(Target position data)
^^^^^^^^
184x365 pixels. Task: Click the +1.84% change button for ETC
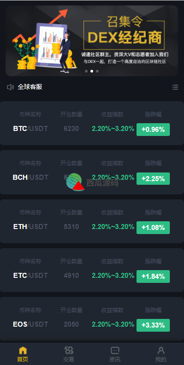point(153,276)
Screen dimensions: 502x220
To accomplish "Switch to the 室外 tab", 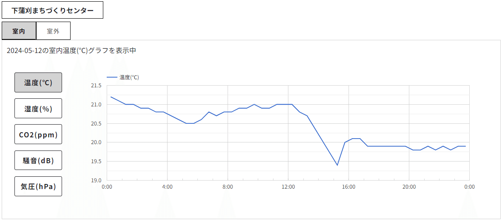I will 53,31.
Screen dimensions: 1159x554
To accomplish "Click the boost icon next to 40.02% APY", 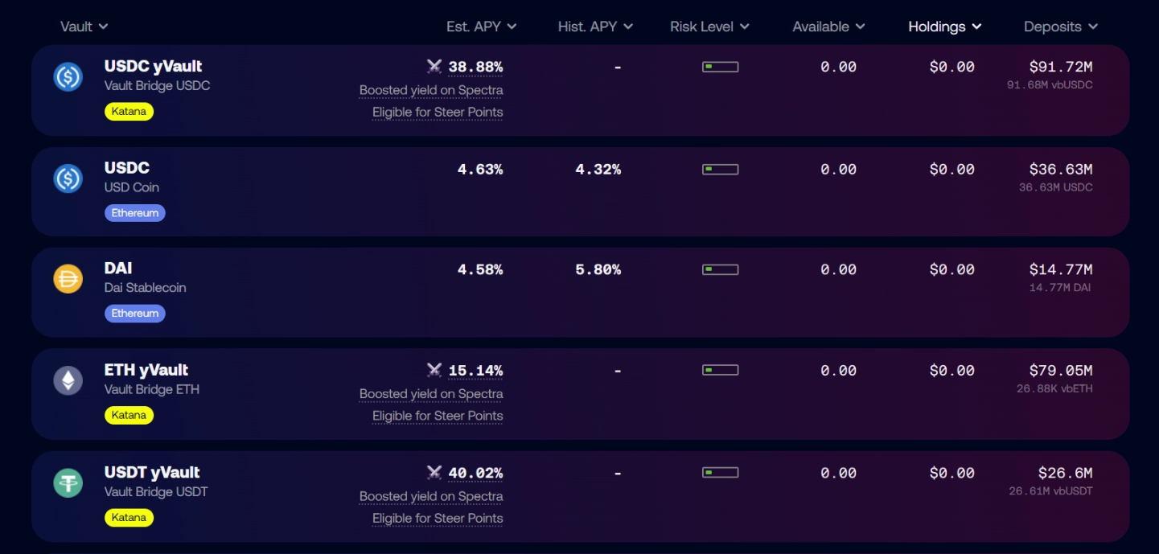I will pos(434,474).
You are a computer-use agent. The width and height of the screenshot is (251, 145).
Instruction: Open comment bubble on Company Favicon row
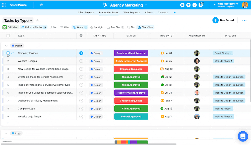pos(81,53)
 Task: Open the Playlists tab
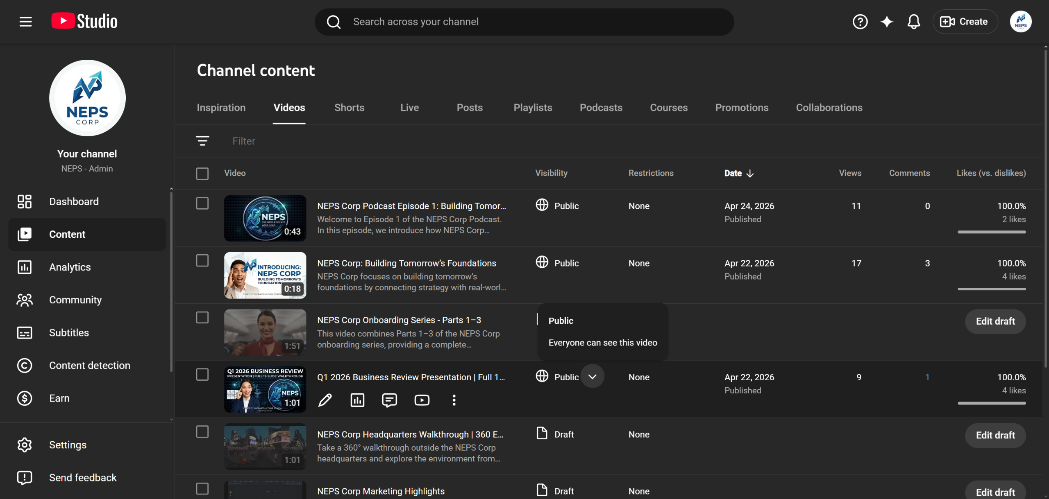click(x=533, y=108)
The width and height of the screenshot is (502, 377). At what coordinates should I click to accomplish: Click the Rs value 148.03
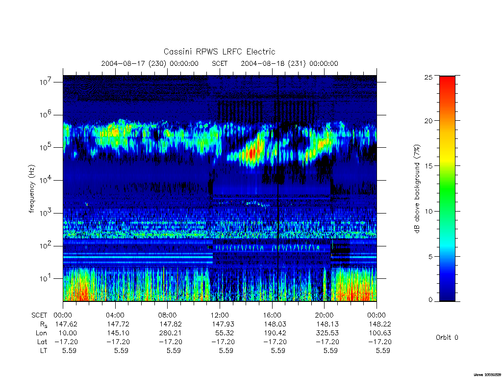(x=275, y=324)
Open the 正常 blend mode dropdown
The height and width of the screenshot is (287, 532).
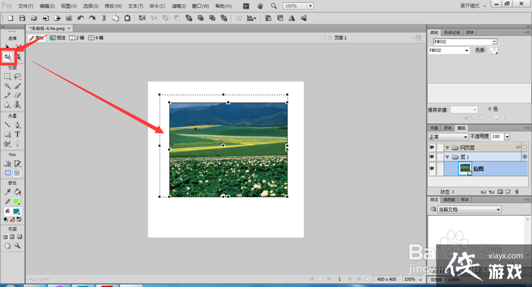(x=448, y=137)
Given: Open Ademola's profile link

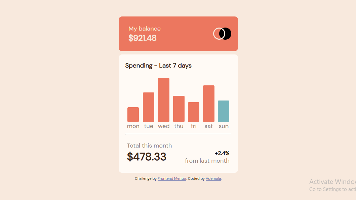Looking at the screenshot, I should coord(213,178).
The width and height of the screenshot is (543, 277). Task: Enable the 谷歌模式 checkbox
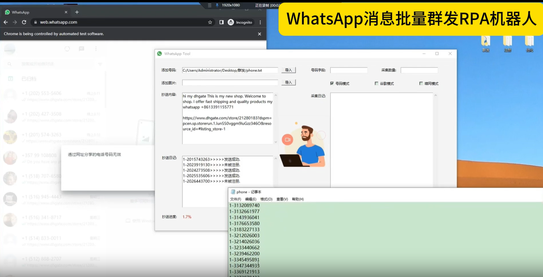coord(377,83)
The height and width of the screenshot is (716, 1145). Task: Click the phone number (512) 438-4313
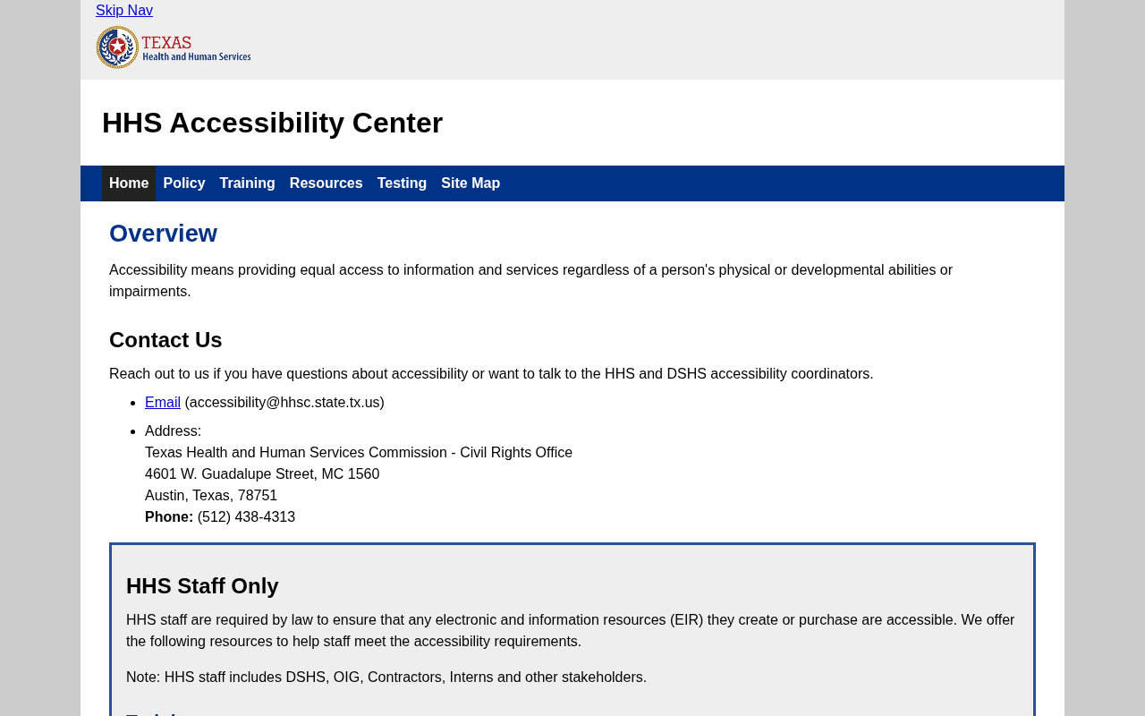246,517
^^^^^^^^
Give the lines above as a numbered list, starting at the line containing "Open the 正常 blend mode dropdown" and ending with the last line of the data, and leave out blank lines and pictures.

THE COMPLETED TASK:
1. Open the 正常 blend mode dropdown
2. The height and width of the screenshot is (287, 532).
3. (x=448, y=137)
4. Given: Open Ademola's profile link
5. Looking at the screenshot, I should coord(213,178).
6. The width and height of the screenshot is (543, 277). Task: Enable the 谷歌模式 checkbox
7. coord(377,83)
8. The height and width of the screenshot is (716, 1145). Task: Click the phone number (512) 438-4313
9. 246,517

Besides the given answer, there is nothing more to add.